Y: “Entrando al fondo de sus declaraciones, el presidente electo de EE UU se mostró mucho más bravucón con los medios de comunicación y la candidata demócrata, Hillary Clinton, que con el presidente ruso, Vladímir Putin”.

Bueno, uno diría que aquí falta un poco de contexto, ¿no les parece?, eso que tantas veces han presumido los periodistas de dar para enmarcar la información, completarla y diferenciarse así de esos ‘gacetilleros aficionados en pijama’ que son los periodistas alternativos.

A lo primero, es bastante llamativo que en todo el texto no haga mención ni de pasada a lo que ayer fue la comidilla en todos ambientes de la prensa, a saber, la ‘noticia’ anunciada en primicia por Buzzfeed –periodistas en pijama, pero ‘de los nuestros’- de que el servicio secreto norteamericano habría advertido a Trump de que sabían que los rusos le tenían en su poder, chantajeándole con unas cintas grabadas en un hotel de Moscú hace cinco años haciendo guarradas con prostitutas en la cama en la que habían dormido Obama y su mujer.

Todo sin confirmar, de fuentes anónimas, con clamorosos errores fácilmente subsanables y partiendo del insólito planteamiento de que Putin sabía hace cinco años que Trump sería presidente de Estados Unidos, algo que el mismo magnate inmobiliario no podía sospechar.

El tipo de historia, en fin, típico de agún oscuro blog con fondo negro, que lleva grabada a fuego la etiqueta, ahora tan de moda, de ‘fake news’, noticias falsas o, mejor, falsificadas.

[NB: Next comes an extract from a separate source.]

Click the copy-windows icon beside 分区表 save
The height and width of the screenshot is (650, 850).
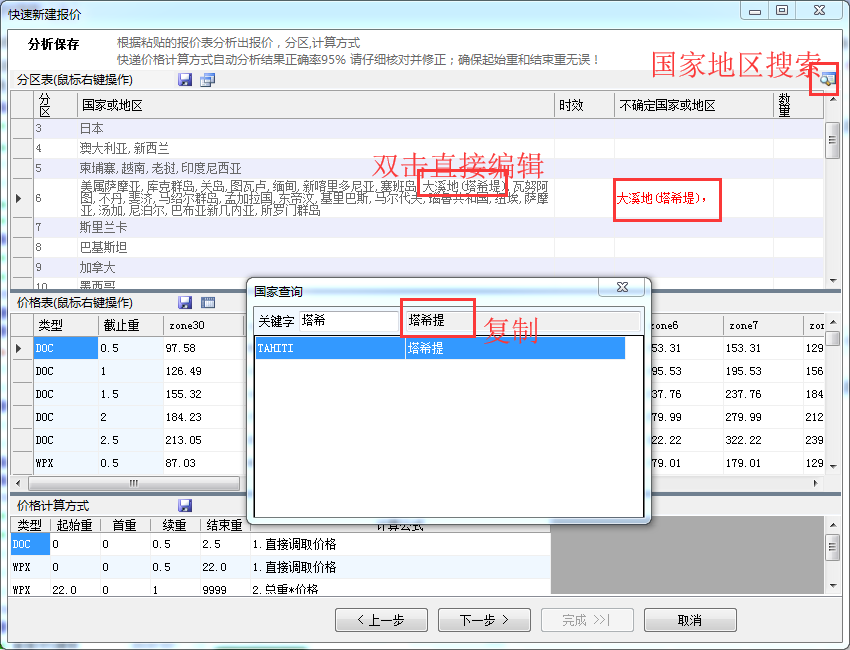(208, 80)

Pero, hey, eso no fue obstáculo para que periódicos tan serios como el británico Financial Times o cadenas tan arrogantes como la CNN se hicieran eco de la, ejem, ‘noticia’.

De esa cadena es el periodista al que Trump negó la palabra, algo que, por cierto, nos ha pasado alguna vez a todos los periodistas en alguna rueda de prensa. Dicho periodista, por cierto, no dejó de gritar al presidente electo, impidiendo hablar a una colega. Sí, mujer, algo que no es importante aquí, aunque parece serlo mucho que el periodista gritón fuera ‘hispano’.

En cuanto a lo segundo, es curioso que a El País le parezca curioso que se mostrara más ‘bravucón’ con Hillary Clinton y la prensa que con el presidente de la segunda potencia nuclear mundial, sin añadir que Clinton, además de estar detrás de todos los trucos sucios a los que estamos asistiendo para impedir que Trump llegue a la Casa Blanca, cometió en campaña la ‘bravucunada’, bastante más ofensiva, de llamar a los votantes de Trump ‘cesta de deplorables’.

En cuanto a los periodistas, su hostilidad ha sido permanente, y me parece obvio y esperable mostrarse más bravucón con quien inventa noticias repugnantes sobre ti que con quien no solo no te ha ofendido sino que es un mandatario extranjero con quien es sensato, prudente y beneficioso para todos llevarse bien.